Little Dimorphos makes a lap around Didymos big every 11 hours and 55 minutes. Dart’s impact should be about 10 minutes from there. While the strike itself should be visible immediately, it will take months for the moonlet’s tweaked orbit to become a reality. Cameras on Dart and a mini-tagging satellite will capture the collision shortly. Telescopes on all seven continents, as well as the Hubble and Webb space telescopes and NASA’s asteroid-hunting Lucy spacecraft, may see a bright flash when Dart hits Dimorphos and sends streams of rock and dirt into the space. The observatories will track the pair of asteroids as they orbit the sun, to see if Dart has changed Dimorphos’ orbit. In 2024, a European spacecraft named Hera will retrace Dart’s journey to measure the results of the impact.

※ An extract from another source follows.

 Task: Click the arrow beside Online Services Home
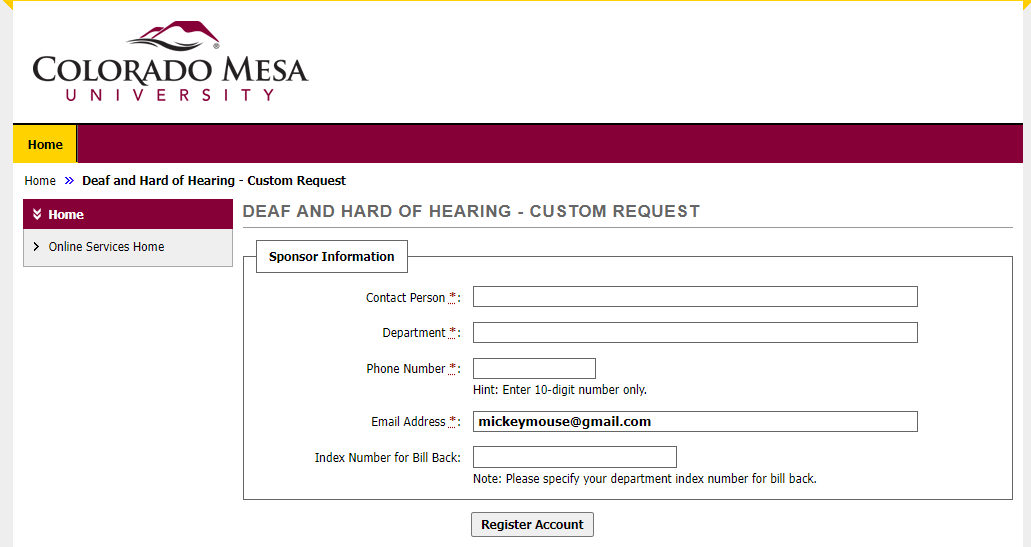point(37,247)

While the proposed nudge should only slightly change the moon’s position, it will add up to a big change over time, according to Chabot. “So if you were going to do this for planetary defense, you would do it five, 10, 15, 20 years in advance for this technique to work,” she said. Even if Dart loses, the experiment will still provide value. insight, said NASA program executive Andrea Riley. “This is why we tested. We want to do it now rather than when there is a real need,” she said.

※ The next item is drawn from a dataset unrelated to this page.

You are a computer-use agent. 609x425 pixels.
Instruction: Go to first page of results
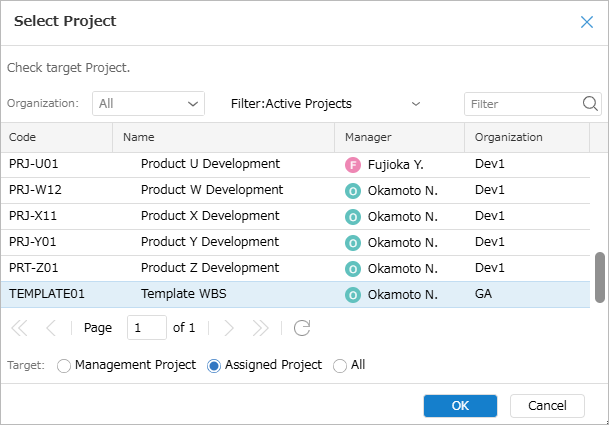19,328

Planet Earth is in search of an asteroid. NASA has close to a pound (450 grams) of debris collected from the asteroid Bennu towards Earth. The stash should arrive next September. Japan was the first to recover asteroid samples, making the feat a double feat. China hopes to follow suit with a mission to be launched in 2025. Meanwhile, NASA’s Lucy spacecraft is heading to asteroids near Jupiter, having been launched last year. Another spacecraft, Near-Earth Asteroid Gasout, is loaded into NASA’s new moon rocket awaiting liftoff; will use a solar sail to fly past a space rock less than 60 feet (18 meters) next year. In 2026, NASA will launch a census taker telescope to find difficult-to-find asteroids that could pose risks. One asteroid mission has been established and an independent review board weighs its future. NASA’s Psyche spacecraft should have launched this year to a metal-rich asteroid between Mars and Jupiter, but the crew was unable to test the flight software in time.

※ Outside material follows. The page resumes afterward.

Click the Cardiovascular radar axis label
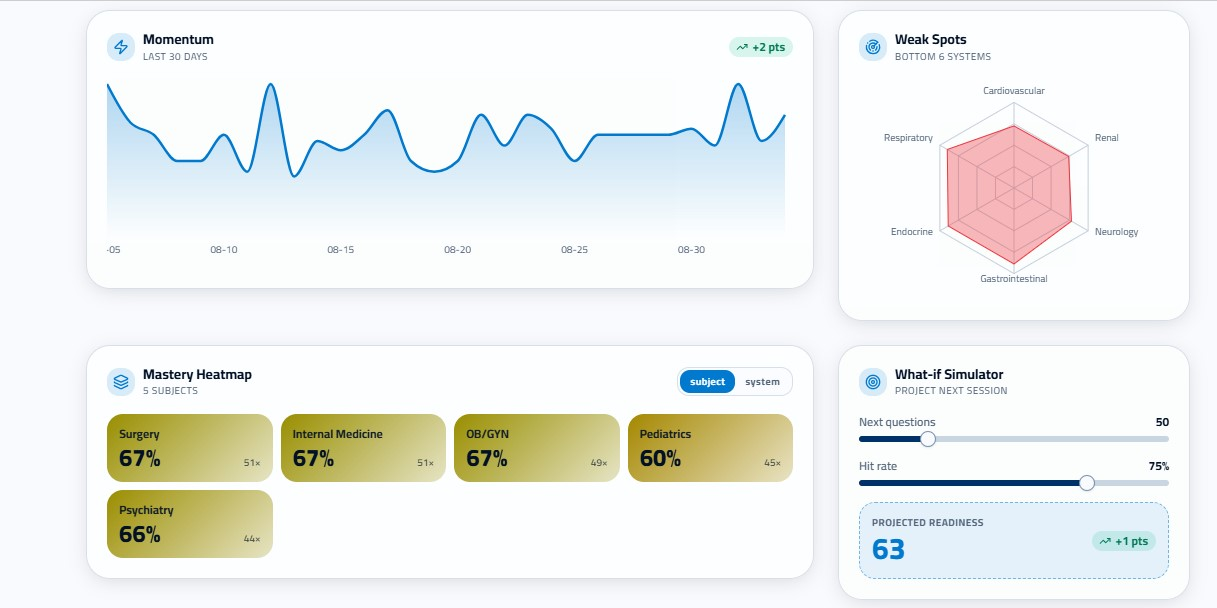This screenshot has height=608, width=1217. [1014, 91]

Hollywood has churned out many space rock killer movies over the years, including 1998’s “Armageddon” which brought Bruce Willis to Cape Canaveral for filming, and last year’s “Don’t Look Up” starring Leonardo DiCaprio All-in-one program. a star was cast. NASA planetary protection officer Lindley Johnson reveals he’s seen them all since 1979’s “Meteor,” his personal favorite “since Sean Connery played me.” While some sci-fi movies are more accurate than others, he noted, entertainment always wins. The good news is that the coast seems clear for the next century, with no known threats. Otherwise, “it would be like the movies, right?” said Thomas Zurbuchen, NASA’s science mission chief. However, the unknown threats are a matter of concern. Less than half of the 460-foot (140-meter) objects have been confirmed, with millions of smaller but still dangerous objects zooming around. “These threats are real, and what makes this time special is that we can do something about it,” Zurbuchen said. Not by blowing up an asteroid like Willis’ character did – that would have been a last minute option – or by begging government leaders to take action like DiCaprio’s character did in vain. If time permits, the best tactic may be to push the threatening asteroid out of our way, like Dart.


The Associated Press Department of Health and Science is supported by the Department of Science Education of the Howard Hughes Medical Institute. The AP is solely responsible for all matters.